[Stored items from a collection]
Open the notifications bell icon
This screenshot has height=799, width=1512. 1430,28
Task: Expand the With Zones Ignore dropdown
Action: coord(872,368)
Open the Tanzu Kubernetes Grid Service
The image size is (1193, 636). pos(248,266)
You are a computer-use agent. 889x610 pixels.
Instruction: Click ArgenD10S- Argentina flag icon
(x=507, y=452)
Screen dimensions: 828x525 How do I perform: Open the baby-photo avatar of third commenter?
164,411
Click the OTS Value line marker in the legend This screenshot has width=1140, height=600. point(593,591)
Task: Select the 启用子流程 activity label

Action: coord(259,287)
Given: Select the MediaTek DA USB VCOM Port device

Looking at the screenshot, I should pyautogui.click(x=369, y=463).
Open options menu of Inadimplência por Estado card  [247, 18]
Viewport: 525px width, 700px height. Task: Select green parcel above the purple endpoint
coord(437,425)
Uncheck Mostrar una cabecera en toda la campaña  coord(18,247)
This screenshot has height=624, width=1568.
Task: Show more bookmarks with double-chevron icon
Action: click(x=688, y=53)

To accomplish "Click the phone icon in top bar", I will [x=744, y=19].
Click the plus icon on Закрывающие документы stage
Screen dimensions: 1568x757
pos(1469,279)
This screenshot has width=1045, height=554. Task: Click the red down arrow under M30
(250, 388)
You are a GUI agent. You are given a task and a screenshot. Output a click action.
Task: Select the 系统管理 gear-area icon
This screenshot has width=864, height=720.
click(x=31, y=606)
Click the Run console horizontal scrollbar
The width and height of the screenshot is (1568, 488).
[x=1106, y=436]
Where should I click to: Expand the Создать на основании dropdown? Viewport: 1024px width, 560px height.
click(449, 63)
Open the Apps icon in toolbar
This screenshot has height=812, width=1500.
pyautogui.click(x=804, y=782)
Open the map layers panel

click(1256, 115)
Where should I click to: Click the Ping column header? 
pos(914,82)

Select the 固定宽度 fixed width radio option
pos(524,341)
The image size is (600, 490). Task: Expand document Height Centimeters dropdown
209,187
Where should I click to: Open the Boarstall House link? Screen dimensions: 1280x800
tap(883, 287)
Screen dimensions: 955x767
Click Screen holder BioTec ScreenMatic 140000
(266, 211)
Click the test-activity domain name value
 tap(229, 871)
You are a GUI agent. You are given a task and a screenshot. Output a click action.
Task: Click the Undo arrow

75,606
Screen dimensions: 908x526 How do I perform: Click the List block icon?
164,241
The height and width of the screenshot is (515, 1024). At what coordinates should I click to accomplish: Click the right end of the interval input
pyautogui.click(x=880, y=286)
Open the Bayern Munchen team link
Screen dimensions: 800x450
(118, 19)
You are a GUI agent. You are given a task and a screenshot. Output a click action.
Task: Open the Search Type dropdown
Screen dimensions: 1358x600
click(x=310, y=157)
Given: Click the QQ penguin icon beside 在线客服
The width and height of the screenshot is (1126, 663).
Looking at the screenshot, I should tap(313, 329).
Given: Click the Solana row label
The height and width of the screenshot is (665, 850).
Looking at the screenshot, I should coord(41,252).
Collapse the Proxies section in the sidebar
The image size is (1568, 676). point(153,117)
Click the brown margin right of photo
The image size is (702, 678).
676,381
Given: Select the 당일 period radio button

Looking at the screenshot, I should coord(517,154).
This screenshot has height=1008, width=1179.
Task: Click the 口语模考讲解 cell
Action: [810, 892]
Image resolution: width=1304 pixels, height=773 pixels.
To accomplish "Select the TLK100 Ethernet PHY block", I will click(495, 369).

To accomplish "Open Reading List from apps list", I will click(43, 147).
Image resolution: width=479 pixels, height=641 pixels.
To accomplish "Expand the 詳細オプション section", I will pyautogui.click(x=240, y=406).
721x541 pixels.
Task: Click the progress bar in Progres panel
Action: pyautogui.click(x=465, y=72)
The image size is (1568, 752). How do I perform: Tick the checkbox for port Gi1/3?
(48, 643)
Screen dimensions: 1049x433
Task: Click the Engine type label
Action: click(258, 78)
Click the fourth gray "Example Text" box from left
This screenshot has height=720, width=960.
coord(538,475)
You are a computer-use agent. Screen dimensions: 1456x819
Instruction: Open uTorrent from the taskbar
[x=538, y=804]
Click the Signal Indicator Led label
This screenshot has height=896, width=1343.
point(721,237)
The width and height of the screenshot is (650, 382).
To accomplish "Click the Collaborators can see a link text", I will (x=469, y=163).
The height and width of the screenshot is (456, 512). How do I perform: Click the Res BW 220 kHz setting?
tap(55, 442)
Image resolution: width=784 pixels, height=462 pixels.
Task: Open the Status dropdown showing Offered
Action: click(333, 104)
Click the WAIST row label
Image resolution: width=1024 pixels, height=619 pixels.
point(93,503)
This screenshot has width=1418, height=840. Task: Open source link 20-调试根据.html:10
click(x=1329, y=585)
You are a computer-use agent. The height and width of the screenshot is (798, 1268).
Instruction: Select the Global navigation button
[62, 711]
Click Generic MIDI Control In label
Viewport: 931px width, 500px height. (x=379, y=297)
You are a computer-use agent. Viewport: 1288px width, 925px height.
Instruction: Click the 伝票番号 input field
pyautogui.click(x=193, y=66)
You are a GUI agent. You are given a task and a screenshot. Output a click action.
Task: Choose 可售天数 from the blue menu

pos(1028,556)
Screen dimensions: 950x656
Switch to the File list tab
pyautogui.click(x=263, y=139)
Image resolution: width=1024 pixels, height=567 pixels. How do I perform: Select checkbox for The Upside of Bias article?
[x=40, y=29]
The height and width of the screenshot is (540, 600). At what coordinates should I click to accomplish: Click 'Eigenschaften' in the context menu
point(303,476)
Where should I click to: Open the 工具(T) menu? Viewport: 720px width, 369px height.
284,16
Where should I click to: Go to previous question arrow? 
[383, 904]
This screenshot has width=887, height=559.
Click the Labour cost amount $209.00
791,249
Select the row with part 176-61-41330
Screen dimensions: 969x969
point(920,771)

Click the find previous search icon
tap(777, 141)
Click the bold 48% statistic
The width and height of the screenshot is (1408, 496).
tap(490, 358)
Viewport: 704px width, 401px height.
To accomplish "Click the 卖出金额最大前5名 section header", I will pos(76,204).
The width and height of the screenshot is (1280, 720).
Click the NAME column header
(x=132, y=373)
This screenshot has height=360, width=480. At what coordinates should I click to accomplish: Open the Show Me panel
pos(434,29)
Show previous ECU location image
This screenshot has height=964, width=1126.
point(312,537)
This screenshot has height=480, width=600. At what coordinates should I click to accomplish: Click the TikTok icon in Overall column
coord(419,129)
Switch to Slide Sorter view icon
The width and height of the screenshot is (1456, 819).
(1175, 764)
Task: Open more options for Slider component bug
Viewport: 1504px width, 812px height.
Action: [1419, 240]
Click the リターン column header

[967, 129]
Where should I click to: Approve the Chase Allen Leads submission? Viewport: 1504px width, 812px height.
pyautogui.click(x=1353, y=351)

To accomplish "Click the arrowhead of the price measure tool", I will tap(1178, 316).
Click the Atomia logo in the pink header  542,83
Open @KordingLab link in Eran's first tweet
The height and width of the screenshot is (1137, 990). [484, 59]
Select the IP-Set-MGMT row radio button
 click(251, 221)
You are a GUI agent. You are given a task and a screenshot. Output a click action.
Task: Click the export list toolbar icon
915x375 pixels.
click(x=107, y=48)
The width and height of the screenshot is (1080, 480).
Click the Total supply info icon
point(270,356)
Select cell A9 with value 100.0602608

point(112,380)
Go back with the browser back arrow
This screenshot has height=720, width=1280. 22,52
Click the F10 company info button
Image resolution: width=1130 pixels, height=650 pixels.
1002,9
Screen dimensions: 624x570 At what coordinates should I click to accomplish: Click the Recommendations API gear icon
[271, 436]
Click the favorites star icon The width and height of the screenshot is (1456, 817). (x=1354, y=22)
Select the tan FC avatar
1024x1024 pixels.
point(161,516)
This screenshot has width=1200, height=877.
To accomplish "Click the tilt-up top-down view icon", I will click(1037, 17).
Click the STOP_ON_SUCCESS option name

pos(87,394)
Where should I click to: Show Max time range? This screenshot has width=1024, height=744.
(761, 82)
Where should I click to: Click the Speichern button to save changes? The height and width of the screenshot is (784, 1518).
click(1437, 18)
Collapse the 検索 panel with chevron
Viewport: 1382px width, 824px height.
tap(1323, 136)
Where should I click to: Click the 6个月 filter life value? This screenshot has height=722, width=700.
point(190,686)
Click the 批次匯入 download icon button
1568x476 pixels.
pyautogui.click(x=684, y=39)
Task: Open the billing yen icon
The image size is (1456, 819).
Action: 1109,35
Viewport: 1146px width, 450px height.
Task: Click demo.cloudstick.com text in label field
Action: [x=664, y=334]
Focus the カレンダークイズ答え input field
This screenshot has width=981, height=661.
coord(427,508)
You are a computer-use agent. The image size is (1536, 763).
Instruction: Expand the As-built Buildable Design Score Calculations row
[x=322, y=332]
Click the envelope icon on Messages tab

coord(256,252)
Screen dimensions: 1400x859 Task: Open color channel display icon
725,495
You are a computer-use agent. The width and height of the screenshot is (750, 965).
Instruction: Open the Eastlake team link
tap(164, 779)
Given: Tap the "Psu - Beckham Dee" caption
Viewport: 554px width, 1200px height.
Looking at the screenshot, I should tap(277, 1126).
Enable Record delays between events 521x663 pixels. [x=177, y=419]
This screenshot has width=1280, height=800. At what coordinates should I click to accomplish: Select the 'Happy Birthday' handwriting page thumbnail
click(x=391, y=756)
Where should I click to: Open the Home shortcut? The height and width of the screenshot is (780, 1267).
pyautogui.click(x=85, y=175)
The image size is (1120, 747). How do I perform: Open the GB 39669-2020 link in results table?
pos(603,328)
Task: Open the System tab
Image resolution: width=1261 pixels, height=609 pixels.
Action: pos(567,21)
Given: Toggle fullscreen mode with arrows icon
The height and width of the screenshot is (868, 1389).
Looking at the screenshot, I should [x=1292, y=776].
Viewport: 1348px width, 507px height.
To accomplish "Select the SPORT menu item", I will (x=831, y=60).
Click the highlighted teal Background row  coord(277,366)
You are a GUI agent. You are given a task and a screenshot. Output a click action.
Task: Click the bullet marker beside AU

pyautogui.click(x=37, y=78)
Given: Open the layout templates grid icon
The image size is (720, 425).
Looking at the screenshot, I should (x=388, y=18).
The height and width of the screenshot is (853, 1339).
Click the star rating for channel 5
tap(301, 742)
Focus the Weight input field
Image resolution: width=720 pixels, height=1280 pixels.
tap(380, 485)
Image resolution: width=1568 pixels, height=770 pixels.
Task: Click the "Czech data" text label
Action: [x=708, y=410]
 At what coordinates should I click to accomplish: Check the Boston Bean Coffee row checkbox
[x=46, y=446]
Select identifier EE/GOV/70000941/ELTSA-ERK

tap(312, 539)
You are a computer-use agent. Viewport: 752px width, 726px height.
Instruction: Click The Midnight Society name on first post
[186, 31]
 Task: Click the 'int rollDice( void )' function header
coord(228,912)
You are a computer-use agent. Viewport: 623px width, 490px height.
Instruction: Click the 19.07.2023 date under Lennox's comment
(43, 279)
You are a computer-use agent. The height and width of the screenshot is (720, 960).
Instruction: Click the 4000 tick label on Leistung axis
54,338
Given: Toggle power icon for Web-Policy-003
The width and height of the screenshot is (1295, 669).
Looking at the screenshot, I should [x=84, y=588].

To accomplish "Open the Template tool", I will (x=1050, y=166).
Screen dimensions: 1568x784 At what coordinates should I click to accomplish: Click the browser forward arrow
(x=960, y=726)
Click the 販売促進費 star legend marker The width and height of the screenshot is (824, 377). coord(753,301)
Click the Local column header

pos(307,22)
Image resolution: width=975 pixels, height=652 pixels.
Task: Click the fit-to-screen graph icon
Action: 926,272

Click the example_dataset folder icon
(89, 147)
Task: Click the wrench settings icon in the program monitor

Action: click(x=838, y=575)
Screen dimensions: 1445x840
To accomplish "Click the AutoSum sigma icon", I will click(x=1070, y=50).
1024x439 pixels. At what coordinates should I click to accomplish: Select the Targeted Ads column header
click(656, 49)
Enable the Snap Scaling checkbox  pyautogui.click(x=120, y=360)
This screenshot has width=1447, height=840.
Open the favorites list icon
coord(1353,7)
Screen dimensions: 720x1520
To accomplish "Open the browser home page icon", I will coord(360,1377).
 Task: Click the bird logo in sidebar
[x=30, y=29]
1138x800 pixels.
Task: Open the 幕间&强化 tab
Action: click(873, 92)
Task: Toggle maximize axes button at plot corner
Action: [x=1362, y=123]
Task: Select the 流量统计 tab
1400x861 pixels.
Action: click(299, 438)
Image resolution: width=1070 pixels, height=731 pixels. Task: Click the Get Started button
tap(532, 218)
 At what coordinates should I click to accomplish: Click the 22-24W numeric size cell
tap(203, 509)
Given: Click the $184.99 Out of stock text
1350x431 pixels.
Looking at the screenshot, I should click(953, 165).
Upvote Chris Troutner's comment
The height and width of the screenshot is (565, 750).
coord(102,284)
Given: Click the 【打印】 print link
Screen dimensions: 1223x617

_Aim of the task:_ Reproduce the lines of the material starting with the line containing "Viewport: 525px width, 700px" and going on through the line containing "Action: click(x=688, y=53)", replacing "green parcel" with "blue parcel" and leaving everything else as it is.

_Answer below:_
Viewport: 525px width, 700px height. Task: Select blue parcel above the purple endpoint
coord(437,425)
Uncheck Mostrar una cabecera en toda la campaña  coord(18,247)
This screenshot has height=624, width=1568.
Task: Show more bookmarks with double-chevron icon
Action: click(x=688, y=53)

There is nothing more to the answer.